------ Given passage
Know Loktak



Loktak Lake is the largest fresh water lake in Northeast India. It is located in the state of Manipur. Loktak Lake is known as the only floating lake in the world due to the floating phoomdis on it. It has an area of 300sq km and has been recognised as Ramsar site in 1990. The lake is referred to as the “lifeline of Manipur” because the lake is highly productive and many lives depend on the lake for endurance. The lake is also an Important Bird Area as it’s a potential breeding site for waterfowl and is a staging site for migratory birds. There are varied types of habitat supported by lake due to which the lake is blessed with rich diversity flora and fauna. 

Etymology of Loktak: Lok = "stream" and tak = "the end". The place where streams end.


Keibul Lamjao National Park, located at the south western part of Loktak Lake is the world's only floating national park. It is home to the endangered Manipur brow antlered deer ‘Sangai’ – Cervus eldi eldi
 
 Keibul Lamjao National Park

ECOLOGICAL SIGNIFICANCE 
The thick band of phoomdis towards north of Loktak Lake maintains the water quality and also acts as sink for important nutrients like N, P, K and for carbon sequestration. The floating wetland is the most productive ecosystems as it provides source of living to people. The lake is also potential breeding site of many birds, fishes, amphibians and Sangai. The phoomdis are vital habitats for Sangai whose hooves are adapted to move over phoomdis. The lake also regulates the local climate of the state, apart from this it recharges ground water, retains storm water, dilutes the pollutants for maintaining the water quality.

The Loktak Lake is highly productive aquatic ecosystem known for its biodiversity and habitat diversity. There are varied types of habitat supported by lake as phoomdis which is heterogeneous mass of soil, vegetation and organic matter, rooted floating plants which is today threatened by proliferation of phoomdis, open water habitat which is also threatened by phoomdis, shallow water areas, peripheral dyke fish-farming areas and these varied habitats provide services to local people.
------------
------ Information
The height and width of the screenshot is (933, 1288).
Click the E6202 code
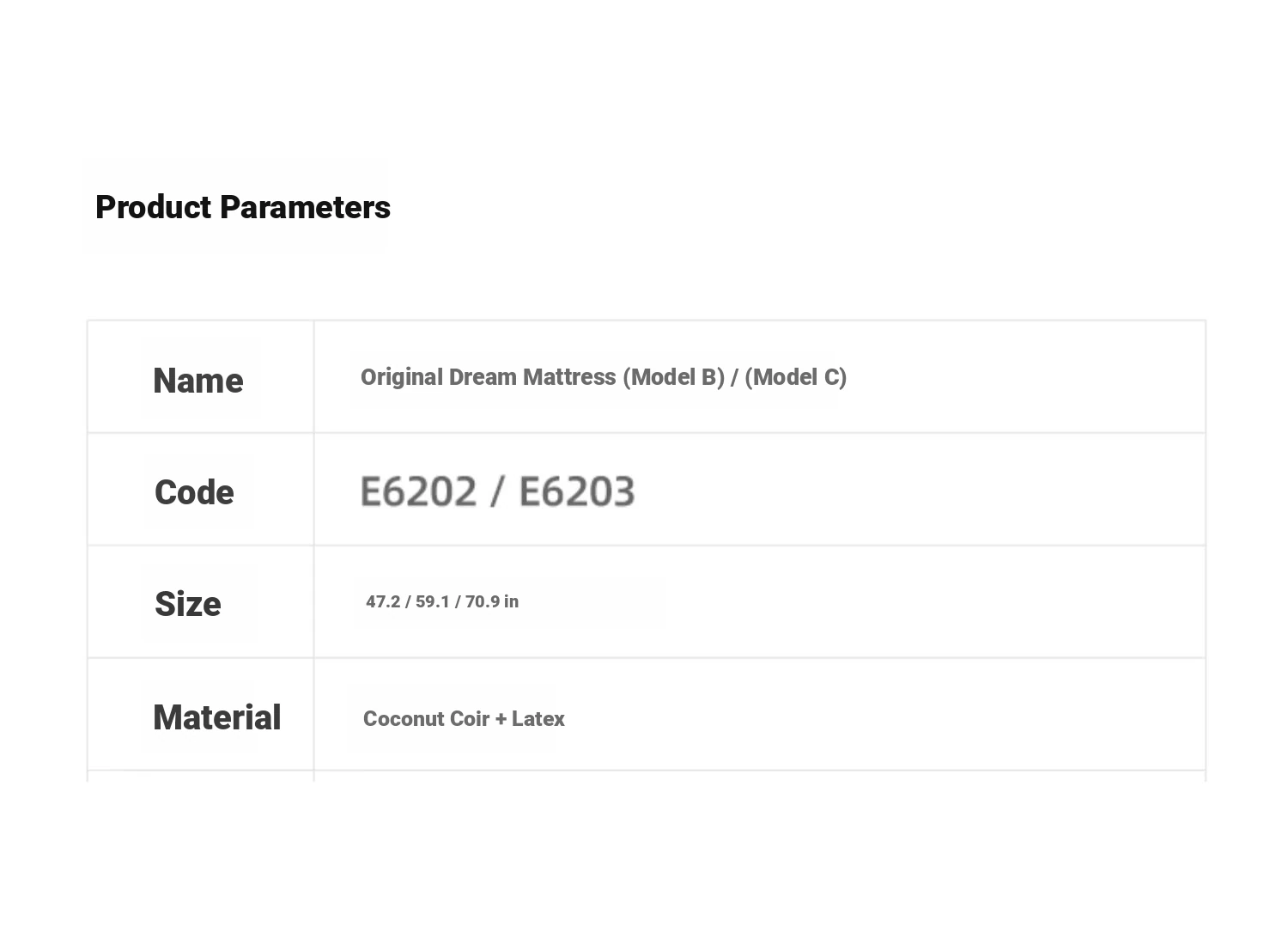coord(418,492)
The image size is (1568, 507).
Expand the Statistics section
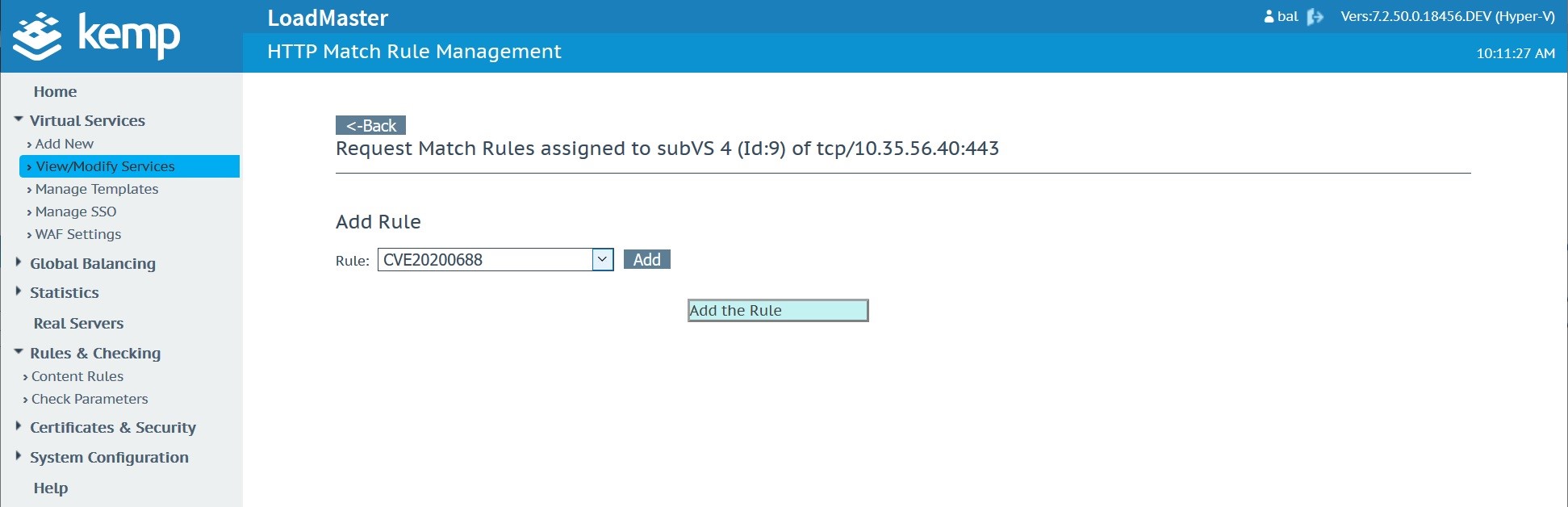pos(19,291)
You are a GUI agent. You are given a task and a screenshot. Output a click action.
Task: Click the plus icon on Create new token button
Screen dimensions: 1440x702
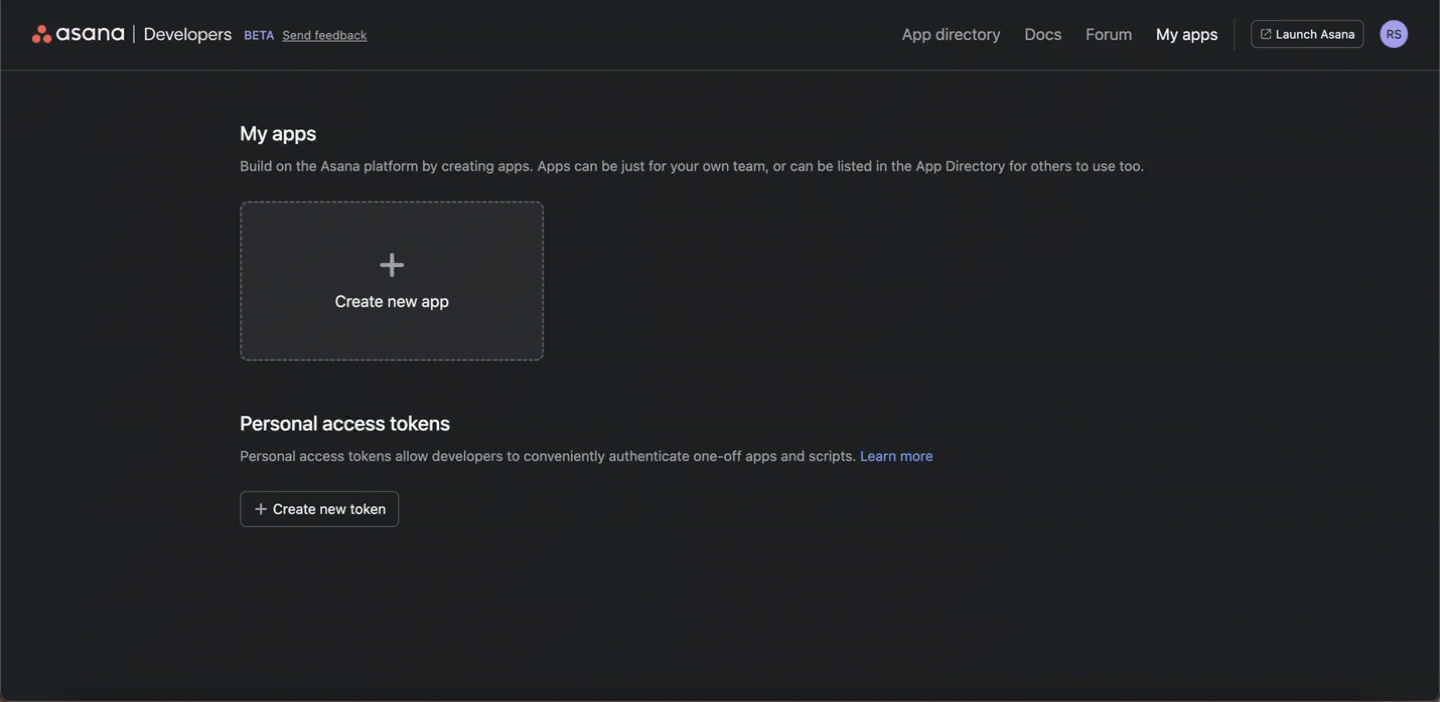(x=261, y=509)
------------
§ What this exercise asks
[1] List the types of habitat that the Loktak Lake text says the lake supports.
[2] Copy everything in the Loktak Lake text from "The Loktak Lake" down to "to local people.", word for word.

§ Expected outputs
[1]
- Phoomdis
- Rooted floating plants
- Open water habitat
- Shallow water areas
- Peripheral dyke fish-farming areas

[2]
The Loktak Lake is highly productive aquatic ecosystem known for its biodiversity and habitat diversity. There are varied types of habitat supported by lake as phoomdis which is heterogeneous mass of soil, vegetation and organic matter, rooted floating plants which is today threatened by proliferation of phoomdis, open water habitat which is also threatened by phoomdis, shallow water areas, peripheral dyke fish-farming areas and these varied habitats provide services to local people.